**TASK PROMPT:** Rewrite the rows below as a JSON array of strings, one string per line, omitting any blank lines.

**PROVIDED DATA:**
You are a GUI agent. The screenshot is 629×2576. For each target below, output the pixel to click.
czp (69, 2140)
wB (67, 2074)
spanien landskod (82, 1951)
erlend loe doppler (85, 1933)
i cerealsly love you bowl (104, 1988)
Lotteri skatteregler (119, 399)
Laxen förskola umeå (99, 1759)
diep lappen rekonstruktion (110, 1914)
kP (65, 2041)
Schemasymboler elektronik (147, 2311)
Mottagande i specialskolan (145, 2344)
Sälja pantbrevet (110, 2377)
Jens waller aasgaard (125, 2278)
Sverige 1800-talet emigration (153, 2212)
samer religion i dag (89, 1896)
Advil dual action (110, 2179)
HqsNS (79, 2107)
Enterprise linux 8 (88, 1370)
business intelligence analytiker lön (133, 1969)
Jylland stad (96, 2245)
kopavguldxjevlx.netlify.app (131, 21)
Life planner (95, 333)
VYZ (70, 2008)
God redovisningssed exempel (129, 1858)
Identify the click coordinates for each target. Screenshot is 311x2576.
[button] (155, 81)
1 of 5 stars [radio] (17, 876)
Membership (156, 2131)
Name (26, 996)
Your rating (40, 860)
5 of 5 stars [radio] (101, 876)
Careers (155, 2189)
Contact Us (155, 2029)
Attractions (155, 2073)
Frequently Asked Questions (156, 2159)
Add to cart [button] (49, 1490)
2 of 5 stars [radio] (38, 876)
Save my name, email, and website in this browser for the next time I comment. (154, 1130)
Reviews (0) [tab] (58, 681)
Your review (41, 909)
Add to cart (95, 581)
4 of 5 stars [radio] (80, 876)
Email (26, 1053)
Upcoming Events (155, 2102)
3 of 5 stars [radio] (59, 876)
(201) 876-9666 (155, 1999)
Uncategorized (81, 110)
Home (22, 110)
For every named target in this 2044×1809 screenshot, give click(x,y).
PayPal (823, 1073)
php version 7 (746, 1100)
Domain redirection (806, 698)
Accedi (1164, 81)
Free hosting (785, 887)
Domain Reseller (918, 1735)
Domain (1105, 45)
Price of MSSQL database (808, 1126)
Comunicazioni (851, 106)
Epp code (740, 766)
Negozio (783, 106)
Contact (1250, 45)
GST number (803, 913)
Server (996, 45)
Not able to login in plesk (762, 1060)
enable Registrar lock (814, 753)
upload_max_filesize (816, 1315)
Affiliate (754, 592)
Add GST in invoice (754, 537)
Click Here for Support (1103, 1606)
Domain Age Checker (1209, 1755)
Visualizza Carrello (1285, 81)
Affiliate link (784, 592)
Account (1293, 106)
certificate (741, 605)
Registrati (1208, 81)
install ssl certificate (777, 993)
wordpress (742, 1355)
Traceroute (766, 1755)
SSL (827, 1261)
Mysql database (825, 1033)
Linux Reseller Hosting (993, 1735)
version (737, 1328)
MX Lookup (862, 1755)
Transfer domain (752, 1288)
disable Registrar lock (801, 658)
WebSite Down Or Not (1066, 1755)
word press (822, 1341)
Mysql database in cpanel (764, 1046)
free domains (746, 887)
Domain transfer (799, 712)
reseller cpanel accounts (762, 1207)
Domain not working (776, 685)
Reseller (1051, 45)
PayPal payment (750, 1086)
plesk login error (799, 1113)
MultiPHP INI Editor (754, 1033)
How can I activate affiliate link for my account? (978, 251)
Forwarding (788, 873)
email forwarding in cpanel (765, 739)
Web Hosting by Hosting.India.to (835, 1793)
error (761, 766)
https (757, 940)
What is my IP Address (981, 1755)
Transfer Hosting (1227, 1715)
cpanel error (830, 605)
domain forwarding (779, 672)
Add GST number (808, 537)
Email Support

**RESPONSE BELOW:**
[
  "You are a GUI agent. The screenshot is 629×2576. For each target below, output the pixel to click.",
  "czp (69, 2140)",
  "wB (67, 2074)",
  "spanien landskod (82, 1951)",
  "erlend loe doppler (85, 1933)",
  "i cerealsly love you bowl (104, 1988)",
  "Lotteri skatteregler (119, 399)",
  "Laxen förskola umeå (99, 1759)",
  "diep lappen rekonstruktion (110, 1914)",
  "kP (65, 2041)",
  "Schemasymboler elektronik (147, 2311)",
  "Mottagande i specialskolan (145, 2344)",
  "Sälja pantbrevet (110, 2377)",
  "Jens waller aasgaard (125, 2278)",
  "Sverige 1800-talet emigration (153, 2212)",
  "samer religion i dag (89, 1896)",
  "Advil dual action (110, 2179)",
  "HqsNS (79, 2107)",
  "Enterprise linux 8 (88, 1370)",
  "business intelligence analytiker lön (133, 1969)",
  "Jylland stad (96, 2245)",
  "kopavguldxjevlx.netlify.app (131, 21)",
  "Life planner (95, 333)",
  "VYZ (70, 2008)",
  "God redovisningssed exempel (129, 1858)",
  "Identify the click coordinates for each target. Screenshot is 311x2576.",
  "[button] (155, 81)",
  "1 of 5 stars [radio] (17, 876)",
  "Membership (156, 2131)",
  "Name (26, 996)",
  "Your rating (40, 860)",
  "5 of 5 stars [radio] (101, 876)",
  "Careers (155, 2189)",
  "Contact Us (155, 2029)",
  "Attractions (155, 2073)",
  "Frequently Asked Questions (156, 2159)",
  "Add to cart [button] (49, 1490)",
  "2 of 5 stars [radio] (38, 876)",
  "Save my name, email, and website in this browser for the next time I comment. (154, 1130)",
  "Reviews (0) [tab] (58, 681)",
  "Your review (41, 909)",
  "Add to cart (95, 581)",
  "4 of 5 stars [radio] (80, 876)",
  "Email (26, 1053)",
  "Upcoming Events (155, 2102)",
  "3 of 5 stars [radio] (59, 876)",
  "(201) 876-9666 (155, 1999)",
  "Uncategorized (81, 110)",
  "Home (22, 110)",
  "For every named target in this 2044×1809 screenshot, give click(x,y).",
  "PayPal (823, 1073)",
  "php version 7 (746, 1100)",
  "Domain redirection (806, 698)",
  "Accedi (1164, 81)",
  "Free hosting (785, 887)",
  "Domain Reseller (918, 1735)",
  "Domain (1105, 45)",
  "Price of MSSQL database (808, 1126)",
  "Comunicazioni (851, 106)",
  "Epp code (740, 766)",
  "Negozio (783, 106)",
  "Contact (1250, 45)",
  "GST number (803, 913)",
  "Server (996, 45)",
  "Not able to login in plesk (762, 1060)",
  "enable Registrar lock (814, 753)",
  "upload_max_filesize (816, 1315)",
  "Affiliate (754, 592)",
  "Add GST in invoice (754, 537)",
  "Click Here for Support (1103, 1606)",
  "Domain Age Checker (1209, 1755)",
  "Visualizza Carrello (1285, 81)",
  "Affiliate link (784, 592)",
  "Account (1293, 106)",
  "certificate (741, 605)",
  "Registrati (1208, 81)",
  "install ssl certificate (777, 993)",
  "wordpress (742, 1355)",
  "Traceroute (766, 1755)",
  "SSL (827, 1261)",
  "Mysql database (825, 1033)",
  "Linux Reseller Hosting (993, 1735)",
  "version (737, 1328)",
  "MX Lookup (862, 1755)",
  "Transfer domain (752, 1288)",
  "disable Registrar lock (801, 658)",
  "WebSite Down Or Not (1066, 1755)",
  "word press (822, 1341)",
  "Mysql database in cpanel (764, 1046)",
  "free domains (746, 887)",
  "Domain transfer (799, 712)",
  "reseller cpanel accounts (762, 1207)",
  "Domain not working (776, 685)",
  "Reseller (1051, 45)",
  "PayPal payment (750, 1086)",
  "plesk login error (799, 1113)",
  "MultiPHP INI Editor (754, 1033)",
  "How can I activate affiliate link for my account? (978, 251)",
  "Forwarding (788, 873)",
  "email forwarding in cpanel (765, 739)",
  "Web Hosting by Hosting.India.to (835, 1793)",
  "error (761, 766)",
  "https (757, 940)",
  "What is my IP Address (981, 1755)",
  "Transfer Hosting (1227, 1715)",
  "cpanel error (830, 605)",
  "domain forwarding (779, 672)",
  "Add GST number (808, 537)",
  "Email Support"
]